** Opening Supplied records block **

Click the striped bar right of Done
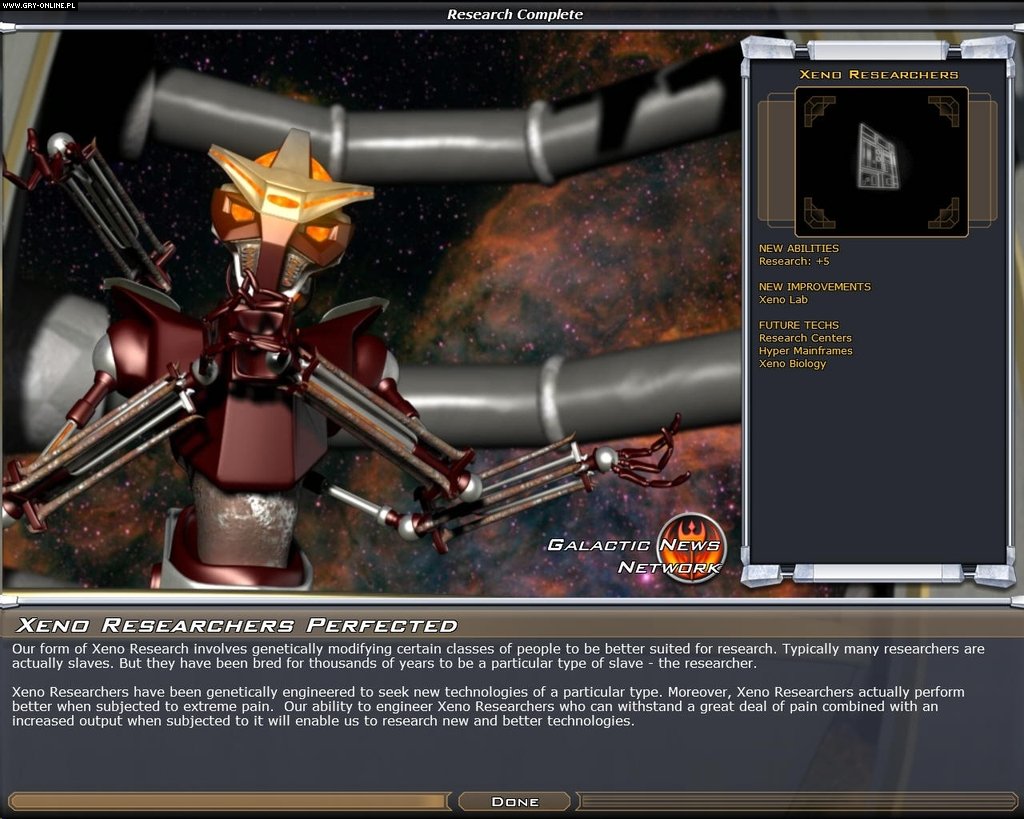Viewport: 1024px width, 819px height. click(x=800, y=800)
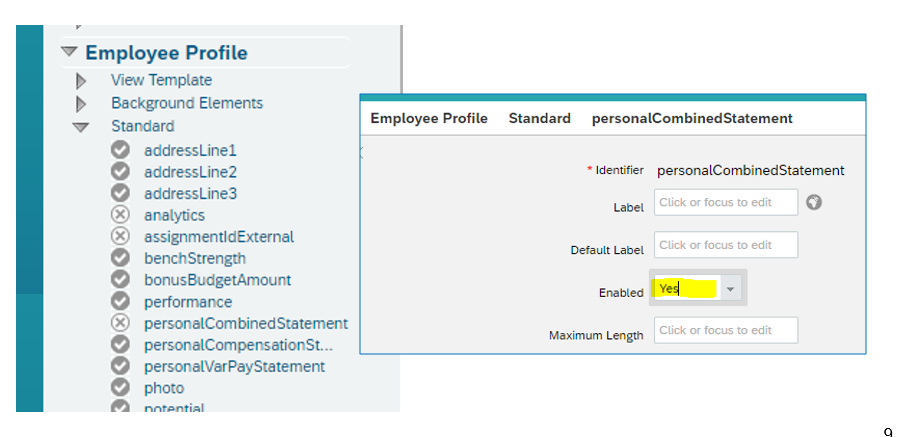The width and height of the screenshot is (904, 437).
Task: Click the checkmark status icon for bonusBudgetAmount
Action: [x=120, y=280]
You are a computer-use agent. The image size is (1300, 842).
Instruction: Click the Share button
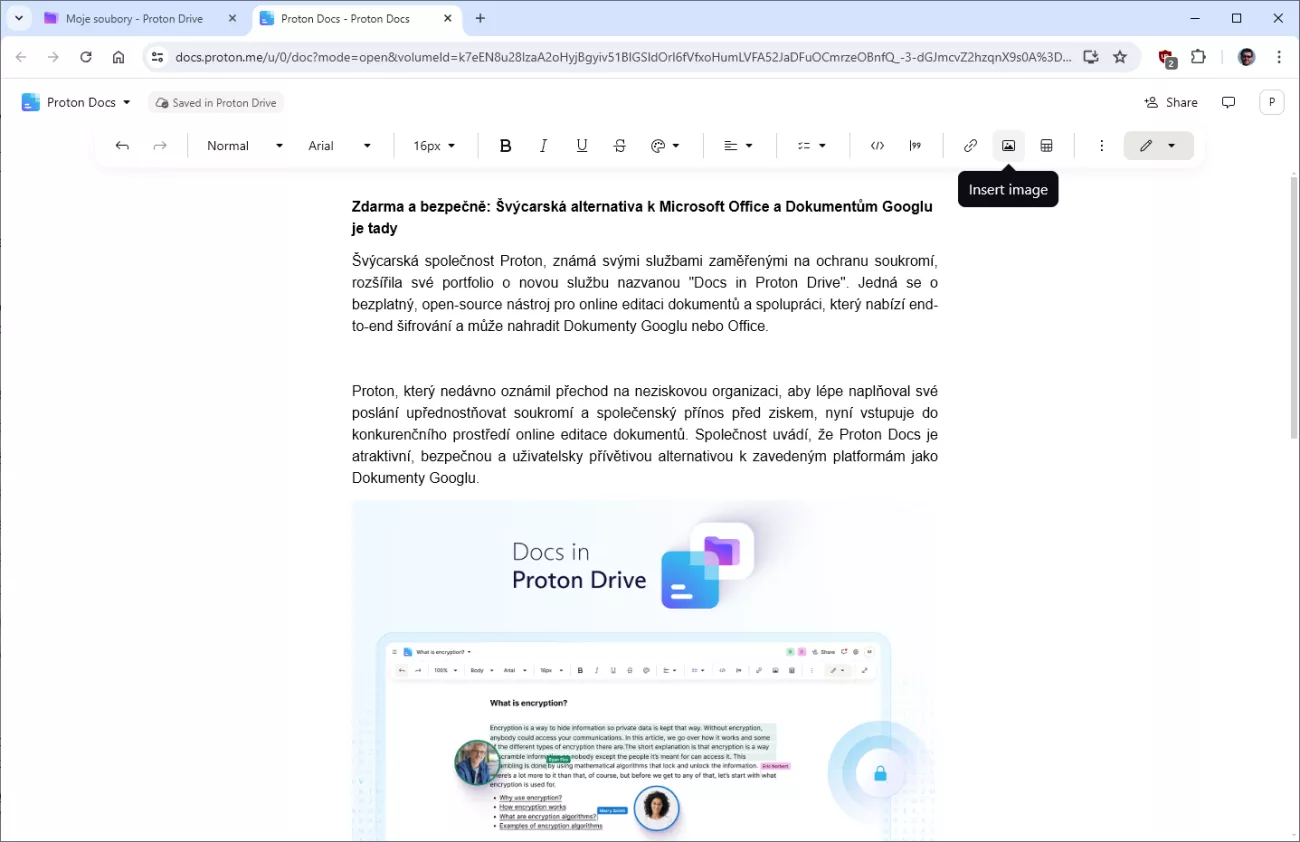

** Closing Supplied records block **

• [Task instructions] Copy every record exactly as written, leaving out the pictures.

• [Response to the task]
Click the striped bar right of Done
Viewport: 1024px width, 819px height. click(x=800, y=800)
The width and height of the screenshot is (904, 437).
Task: Click the checkmark status icon for bonusBudgetAmount
Action: [x=120, y=280]
You are a computer-use agent. The image size is (1300, 842).
Instruction: Click the Share button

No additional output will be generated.